Carmen’s Seafood Restaurant in Sea Isle New Jersey, like many of the shore town restaurants, closes for the winter. It makes perfect sense considering the restaurant has no outside walls. (Just a few interior walls like for the kitchen and the restrooms.) To clear out the larder before the season ends, they have a belly-buster, fixed price, all the seafood you can imagine dinner. The idea sounds great in theory, but my belly doesn’t need busting at this point, so we go for the lobster. In particular, the post-Labor Day two lobster lunch special (no sharing allowed.)
We each eat a tail with some French fries and coleslaw at the restaurant, leaving plenty to bring home to make lobster rolls. Carmen’s gives you a bowl of lemon wedges and we’ve found that tossing them in with the leftovers keeps everything smelling fresh the next day.
We’ve had lobster rolls a couple of different ways. One is a warm, buttery filling, the other a chilled, mayonnaise-based salad (like tuna or chicken salad). Today we choose option number two. Our leftover lobsters have been cut and cracked by Carmen’s making it easy to pick out the meat. After picking it out, I feel through it with my fingers, making sure there’s no pieces of shell, then cut it up and place it in a mixing bowl.

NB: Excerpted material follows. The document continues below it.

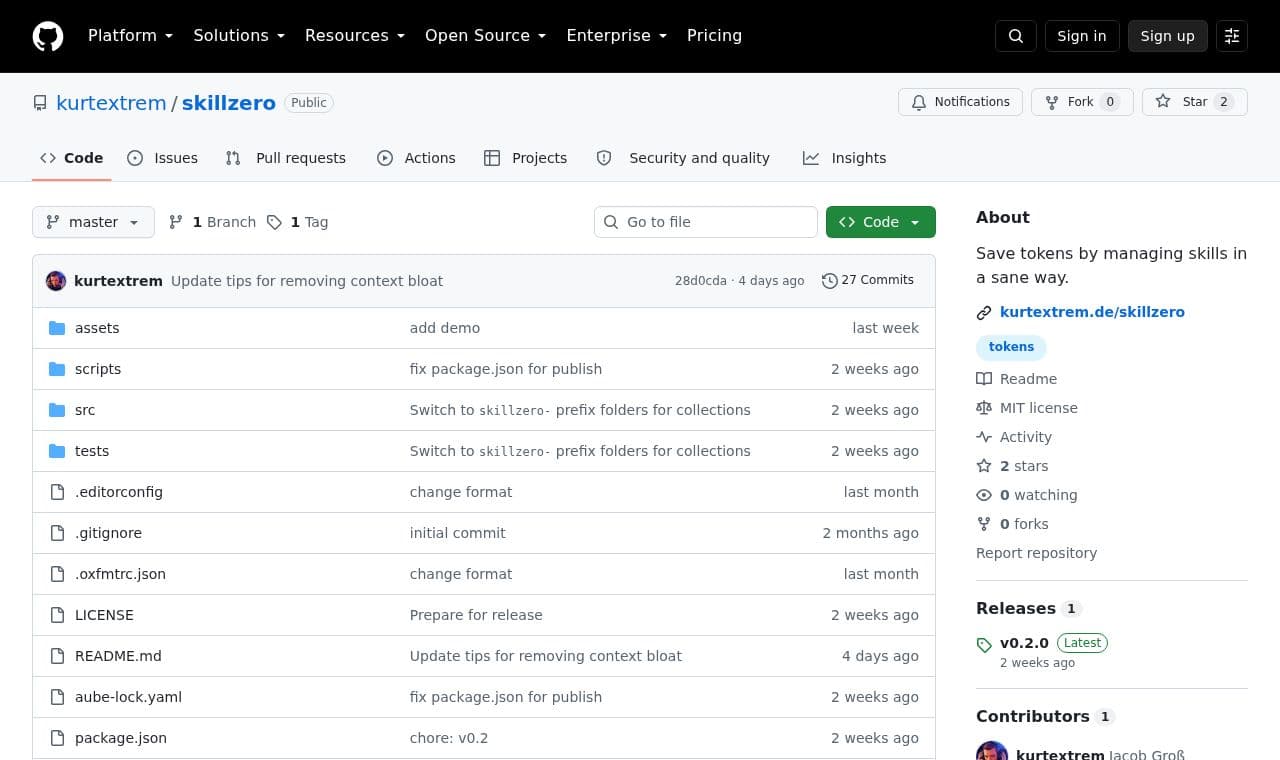Screen dimensions: 1280x760
Task: Click the 1 Tag link
Action: [x=298, y=222]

Adding ingredients to the lobster bits is at the diner’s discretion. I make it similarly to the way I make tuna salad, with mayonnaise, finely chopped celery and red onion, and seasoned with salt, pepper and Old Bay. We used top split hot dog rolls that I opened flat, buttered, and cooked butter side down in a frying pan for a minute until brown.
Many times, we finish the wine before dinner is ready, but I’m glad we had some Joel Gott Pinot Gris left in the glass to pair with our lobster rolls. Subtle scents of peach and pear on the nose. Melon fruit, mineral, and acidity all nicely balanced on the palate. A squirt of lemon on the lobster roll didn’t sour the wine’s lovely finish.